Einen entsprechenden Beschluss, sich von Beteiligungen der Gewerkschaftsholding BGAG zu trennen, habe der DBG bereits auf seinem Bundeskongress im Mai 1990 gefasst, erzählt Sachsens DGB-Sprecher Markus Schlimbach der SZ. Weil gleichzeitig aber festgelegt worden sei, dass davon Häuser ausgeschlossen seien, die zur Aufrechterhaltung der Gewerkschaftsarbeit dienen, und dies zudem vor der Währungsunion und dem Beitritt der DDR zur Bundesrepublik beschlossen wurde, glaubte man hierzulande offenbar, aus der Nummer heraus zu sein. Laut GGI-Sprecher Schulz sei die Angelegenheit aber zu einem wesentlich späteren Zeitpunkt, nämlich 2002, noch einmal thematisiert worden. Dem Verkauf habe natürlich der BGAG-Aufsichtsrat zugestimmt.

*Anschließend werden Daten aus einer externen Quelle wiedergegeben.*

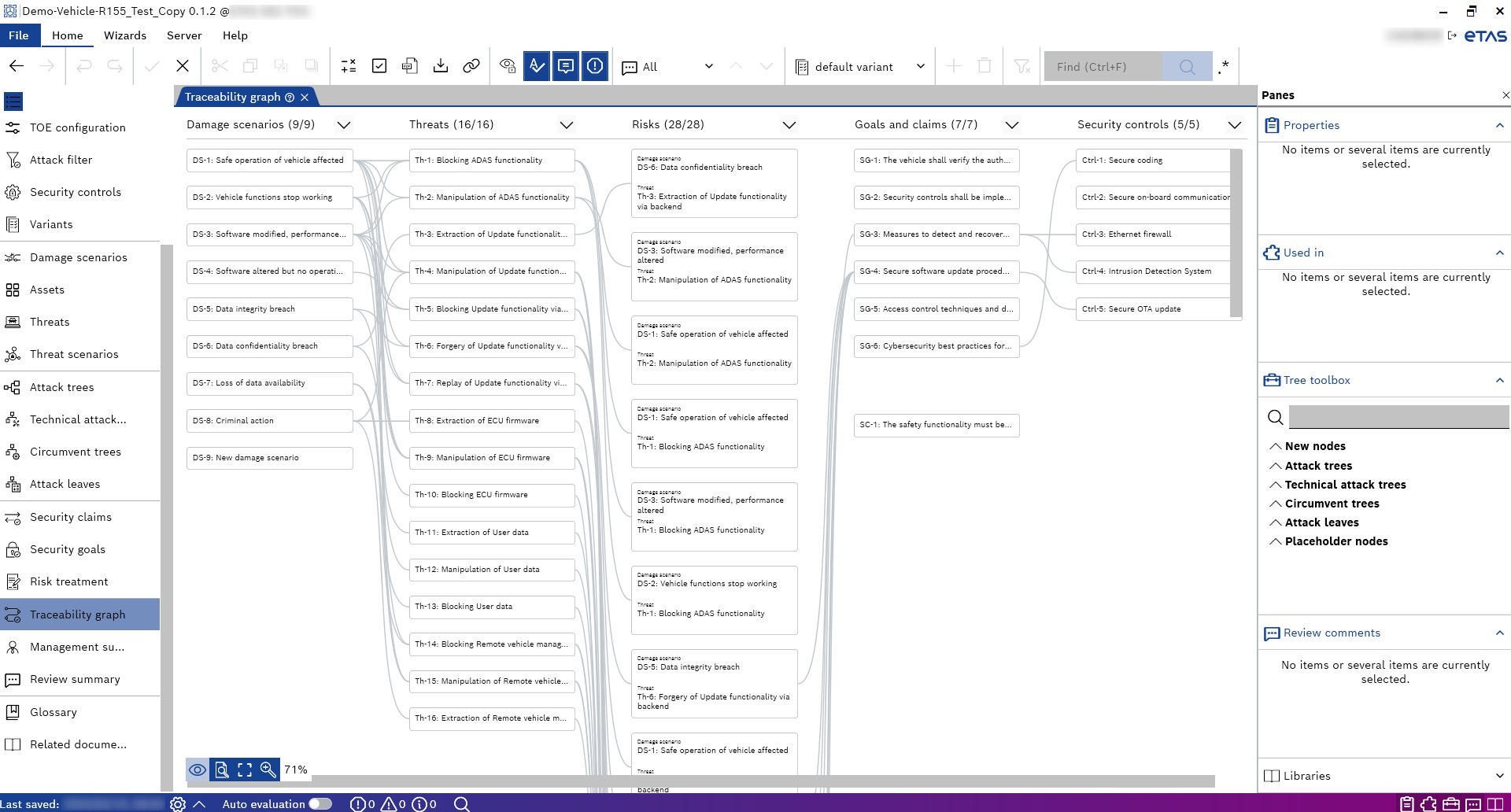1511x812 pixels.
Task: Open the Wizards menu
Action: tap(125, 35)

Sachsens DGB-Sprecher erzählt von Gerüchten, die es seit Sommer 2006 gegeben habe und die sich im September in unheilvoller Weise bestätigt hätten. Eine am 15. November einberufene außerordentliche Regional-Delegiertenkonferenz in Leipzig habe sich mehrheitlich gegen den Verkauf ausgesprochen. Es sollte nichts nützen.

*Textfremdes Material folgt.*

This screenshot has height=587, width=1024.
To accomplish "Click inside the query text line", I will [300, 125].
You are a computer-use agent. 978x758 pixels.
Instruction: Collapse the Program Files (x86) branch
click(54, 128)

Dass ausgerechnet wahre Traditionsstätten der deutschen Arbeiterbewegung wie das Dresdner Haus am Schützenplatz und in noch stärkerem Maße das Leipziger Volkshaus auf der Liebknechtstraße nun „Heuschrecken“ zum Opfer fallen, empört die Gewerkschafter in besonderem Maße. Deren Geschäftsstil, so DGB-Chef Lucassen, werde in Sonntagsreden gegeißelt. „So werden wir unglaubwürdig“, schreibt er seiner Organisation ins Stammbuch. Dass die 330000 Mitglieder zählende Gewerkschaft in Sachsen nun Mitglieder verlieren dürfte, liegt fast auf der Hand.